One week from now, Greece will find itself at yet another unwelcome crossroads.  It is difficult to overstate the importance of what could be the country’s most important moment since the fall of the military junta, in 1974.  The choices are stark; the potential consequences dramatic.  But the various economic alternatives provided by a panoply of parties from the radical left to the centre-right pale into insignificance when compared with the existential choice between democracy and thuggery, civilisation and barbarism presented by the neo-Nazis of Golden Dawn.


The gradual re-entry of violence into the political process has been one constant feature of the Hellenic Republic’s slow descent into hell over the past few years.  Unfortunately, it took a televised incident to shock a nation that had so far been all too acquiescent to that violence into a very necessary debate.  But truth be told, the smacking of veteran communist MP Liana Kanelli by the neo-Nazis' spokesman was nothing but the very public tip of an iceberg of terror and intimidation.  In fact, party-affiliated thugs have been threatening and assaulting journalists, left-wing politicians and, especially, migrants for several years, often with impunity, in much the same manner as Hitler’s brownshirts in early thirties Germany.

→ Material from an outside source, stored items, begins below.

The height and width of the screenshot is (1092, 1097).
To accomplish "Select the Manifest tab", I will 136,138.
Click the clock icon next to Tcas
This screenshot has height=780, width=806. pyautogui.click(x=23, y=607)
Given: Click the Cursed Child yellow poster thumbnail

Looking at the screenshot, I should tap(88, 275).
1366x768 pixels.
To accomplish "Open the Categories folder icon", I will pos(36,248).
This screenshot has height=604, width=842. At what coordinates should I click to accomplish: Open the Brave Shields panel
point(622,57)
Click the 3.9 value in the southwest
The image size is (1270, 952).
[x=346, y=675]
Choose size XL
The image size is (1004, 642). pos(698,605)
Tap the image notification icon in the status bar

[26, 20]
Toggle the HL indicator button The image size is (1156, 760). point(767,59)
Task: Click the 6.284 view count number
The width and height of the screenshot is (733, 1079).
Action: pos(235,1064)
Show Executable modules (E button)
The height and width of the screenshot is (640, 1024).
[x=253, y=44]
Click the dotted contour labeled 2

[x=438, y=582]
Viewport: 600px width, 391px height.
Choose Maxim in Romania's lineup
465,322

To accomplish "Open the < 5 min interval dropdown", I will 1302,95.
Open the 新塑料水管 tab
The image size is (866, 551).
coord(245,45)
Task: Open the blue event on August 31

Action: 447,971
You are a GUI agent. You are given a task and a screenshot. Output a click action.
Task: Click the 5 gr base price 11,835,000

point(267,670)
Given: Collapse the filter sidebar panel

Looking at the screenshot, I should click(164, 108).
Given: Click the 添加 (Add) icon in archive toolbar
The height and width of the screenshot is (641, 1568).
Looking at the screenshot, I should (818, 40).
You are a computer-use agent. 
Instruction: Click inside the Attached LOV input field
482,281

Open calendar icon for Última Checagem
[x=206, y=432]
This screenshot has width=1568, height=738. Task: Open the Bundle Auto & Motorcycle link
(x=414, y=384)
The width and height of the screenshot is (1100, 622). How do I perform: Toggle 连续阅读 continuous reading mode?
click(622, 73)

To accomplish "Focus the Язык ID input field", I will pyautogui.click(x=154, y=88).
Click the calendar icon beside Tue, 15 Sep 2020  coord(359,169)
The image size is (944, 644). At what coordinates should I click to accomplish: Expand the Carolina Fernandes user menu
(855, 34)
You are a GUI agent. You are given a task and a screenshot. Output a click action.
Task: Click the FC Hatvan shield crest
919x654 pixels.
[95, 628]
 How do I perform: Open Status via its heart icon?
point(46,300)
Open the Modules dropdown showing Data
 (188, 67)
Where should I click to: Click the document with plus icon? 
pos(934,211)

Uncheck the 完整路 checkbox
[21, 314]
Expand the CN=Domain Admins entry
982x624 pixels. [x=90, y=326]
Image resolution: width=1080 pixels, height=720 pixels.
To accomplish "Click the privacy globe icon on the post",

The daughter of the party’s loud-mouthed Führer, Mikhaloliakos, was thus arrested alongside two MPs during an assault – vigilante man-hunt would perhaps be more appropriate – on migrants in the centre of Athens.   A Jerusalem Post reporter witnessing a similar confrontation was, in turn, attacked by an angry masked mob.  There are several instances of Greek journalists being intimidated by members of Golden Dawn.  The problem is, of course, that these incidents were not broadcast on live television.

Mikhaloliakos himself is on the record as praising the leaders of the 1967 military coup, and denigrating the value of the democratic process by claiming that ‘elections have never saved Greece’, as clearly seen and heard in this video.  Even more alarmingly, there are persistent rumours of collusion between elements of the police and members of the party (although hyperbolic claims that '50% of the security forces voted for the party' should be taken with a large grain of salt, considering the necessarily scant circumstantial evidence they are based on).

This combination of thuggery, fascist anti-constitutionalism and possible ties to elements within the security forces would pose a problem to any democratic polity; in a country with Greece’s history, it presents a potential time-bomb.  The fractures of the 1946-49 civil war were only summarily taped over in the 1974 post-dictatorship constitutional arrangement known as the ‘metapolitefsi’.  For someone – anyone – to be allowed to campaign on a platform that would tear them open once again is beyond comprehension. 


Is it really this hard to ban a party that brazenly challenges the state’s monopoly of legitimate force, openly advocates the subversion of Greece’s constitution and unashamedly boasts a programme that violates many of the most fundamental points of the European Convention and UN Declaration on Human Rights?  

There is indeed a cacophony of choices for Greece's voters come June 17th.  But abolishing electoral democracy and civilisation itself should not be among them.